Gain-of-function mutations of c-KIT kinase play crucial pathological roles for the gastrointestinal stromal tumors (GISTs). Despite the success of imatinib as the first-line treatment of GISTs, dozens of drug-acquired resistant mutations emerge, and c-KIT T670I is one of the most common mutants among them. Although several kinase inhibitors are capable of overcoming the T670I mutant, none of them can achieve the selectivity over the c-KIT wild-type (wt), which also plays important roles in a variety of physiological functions such as hematopoiesis. Starting from axitinib, through fragment hybrid type II kinase inhibitor design approach, we have discovered a novel inhibitor 24, which not only exhibits potent activity to c-KIT T670I mutant but also achieves 12-fold selectivity over c-KIT wt. Compound 24 displays good antiproliferative effects against c-KIT T670I mutant-driven GIST cell lines (GIST-T1/T670I and GIST-5R) and also exhibits suitable in vivo pharmacokinetic profiles as well as dose-dependent antitumor efficacy. This study provides a proof of concept for developing a c-KIT mutant selective inhibitor that theoretically can render a better therapeutic window.

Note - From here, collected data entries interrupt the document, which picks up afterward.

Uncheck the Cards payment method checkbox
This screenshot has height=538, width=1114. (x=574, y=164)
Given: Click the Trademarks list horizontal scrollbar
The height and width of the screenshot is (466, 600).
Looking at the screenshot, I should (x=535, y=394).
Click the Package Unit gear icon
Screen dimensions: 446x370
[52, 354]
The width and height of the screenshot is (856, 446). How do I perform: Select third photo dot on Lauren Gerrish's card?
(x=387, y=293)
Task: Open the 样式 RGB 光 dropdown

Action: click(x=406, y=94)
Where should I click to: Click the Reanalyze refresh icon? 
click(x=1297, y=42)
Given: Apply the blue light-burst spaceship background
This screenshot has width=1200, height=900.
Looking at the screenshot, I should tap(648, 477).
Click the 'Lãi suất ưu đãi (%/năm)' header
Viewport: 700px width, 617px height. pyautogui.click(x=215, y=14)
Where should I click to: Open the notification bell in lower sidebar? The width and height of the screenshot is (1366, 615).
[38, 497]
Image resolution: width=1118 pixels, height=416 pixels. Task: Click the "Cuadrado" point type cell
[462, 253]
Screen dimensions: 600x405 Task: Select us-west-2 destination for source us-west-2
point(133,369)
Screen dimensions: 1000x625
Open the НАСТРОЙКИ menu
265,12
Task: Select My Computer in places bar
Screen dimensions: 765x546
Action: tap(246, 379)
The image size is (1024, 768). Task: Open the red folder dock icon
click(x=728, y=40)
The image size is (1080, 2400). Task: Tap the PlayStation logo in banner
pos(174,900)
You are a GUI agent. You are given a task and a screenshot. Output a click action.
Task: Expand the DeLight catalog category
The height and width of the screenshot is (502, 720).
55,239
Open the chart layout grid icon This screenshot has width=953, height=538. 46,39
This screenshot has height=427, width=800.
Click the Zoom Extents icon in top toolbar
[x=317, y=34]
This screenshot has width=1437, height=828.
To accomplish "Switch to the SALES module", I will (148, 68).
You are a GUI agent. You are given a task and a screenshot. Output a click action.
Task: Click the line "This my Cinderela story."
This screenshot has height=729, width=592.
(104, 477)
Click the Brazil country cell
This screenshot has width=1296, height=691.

c-KIT激酶的增益功能突变在胃肠道间质瘤（GISTs）的病理发生中扮演着至关重要的角色。尽管伊马替尼作为GISTs的一线治疗药物取得了显著成效，但仍然出现了数十种药物获得的耐药突变，其中c-KIT T670I突变是最为常见的突变之一。尽管存在数种能够克服T670I突变的激酶抑制剂，但它们均无法实现对c-KIT野生型（wt）的选择性抑制，而c-KIT野生型在诸如造血等众多生理功能中也发挥着重要作用。本研究从阿昔替尼出发，通过片段杂交型II类激酶抑制剂的设计方法，成功发现了一种新型抑制剂24，它不仅对c-KIT T670I突变展现出强大的活性，而且对c-KIT野生型的选择性提高了12倍。化合物24对由c-KIT T670I突变驱动的GIST细胞系（GIST-T1/T670I和GIST-5R）表现出良好的抗增殖作用，并在体内药代动力学特性和剂量依赖的抗肿瘤效果方面展现出适宜的特性。本研究为开发一种针对c-KIT突变的选择性抑制剂提供了概念验证，理论上该抑制剂能够提供更优的治疗窗口。